[YOUR GOAL]
Please give back the listing exactly, without any of its pictures.

[DATASET RECORDS]
*** Begin section ***

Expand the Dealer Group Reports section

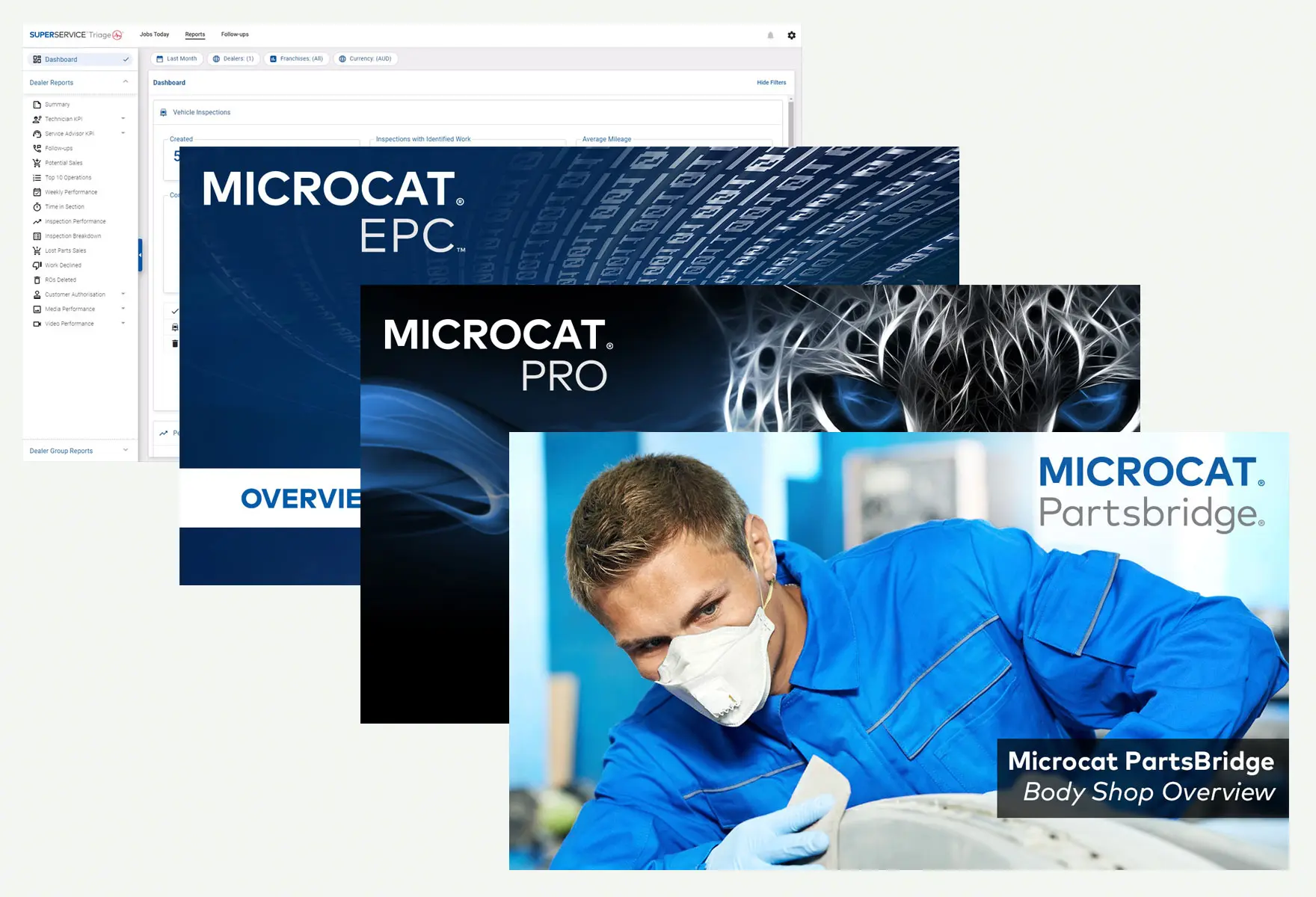pyautogui.click(x=125, y=451)
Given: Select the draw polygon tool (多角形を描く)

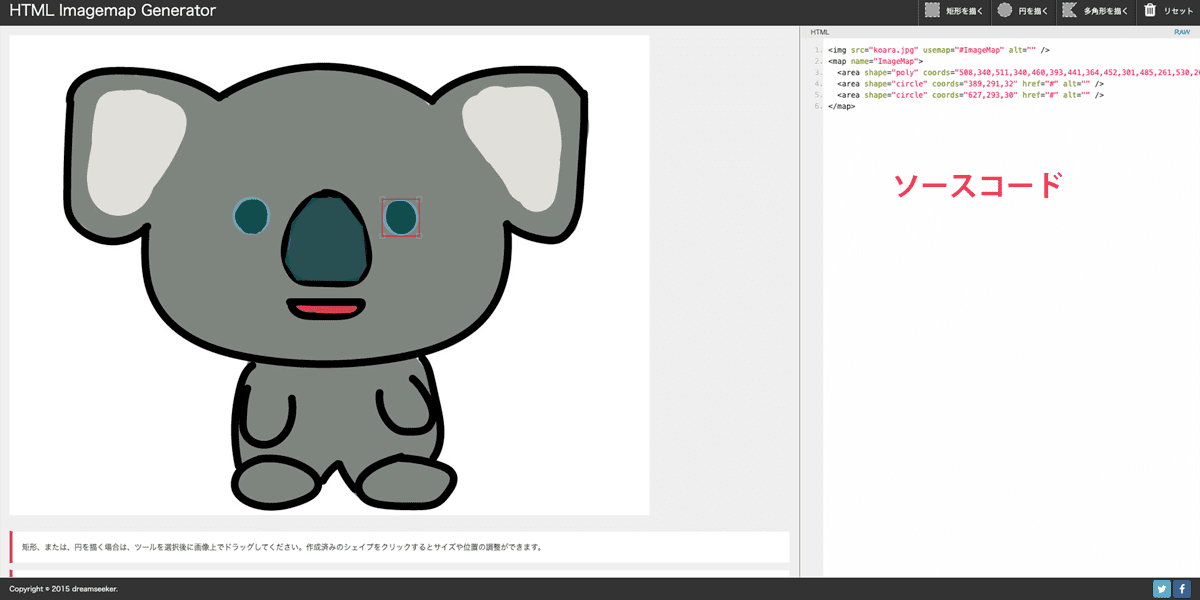Looking at the screenshot, I should (x=1095, y=12).
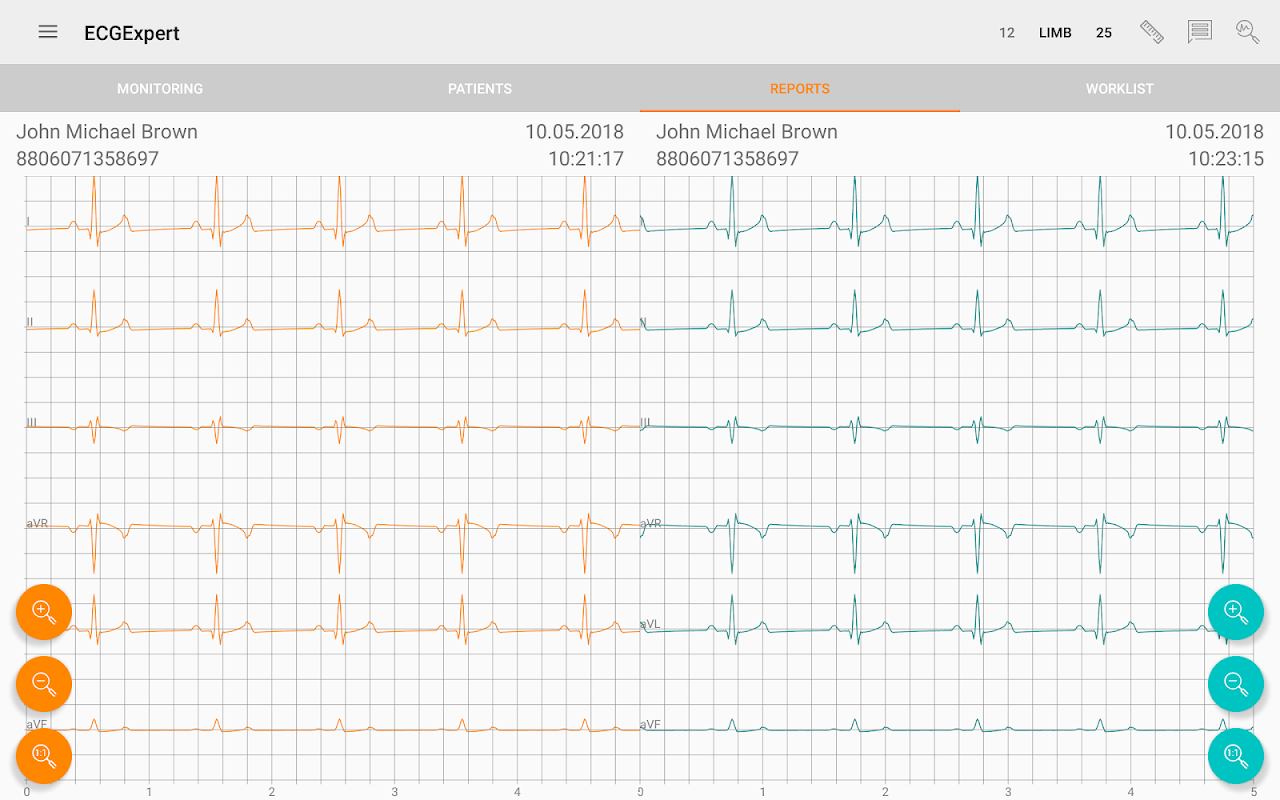The width and height of the screenshot is (1280, 800).
Task: Click the ECG analysis magnifier icon
Action: tap(1248, 32)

*** End section ***

[THE COMPLETED TASK]
Expand the Dealer Group Reports section

pyautogui.click(x=125, y=451)
Given: Select the draw polygon tool (多角形を描く)

Looking at the screenshot, I should (x=1095, y=12).
The width and height of the screenshot is (1280, 800).
Task: Click the ECG analysis magnifier icon
Action: tap(1248, 32)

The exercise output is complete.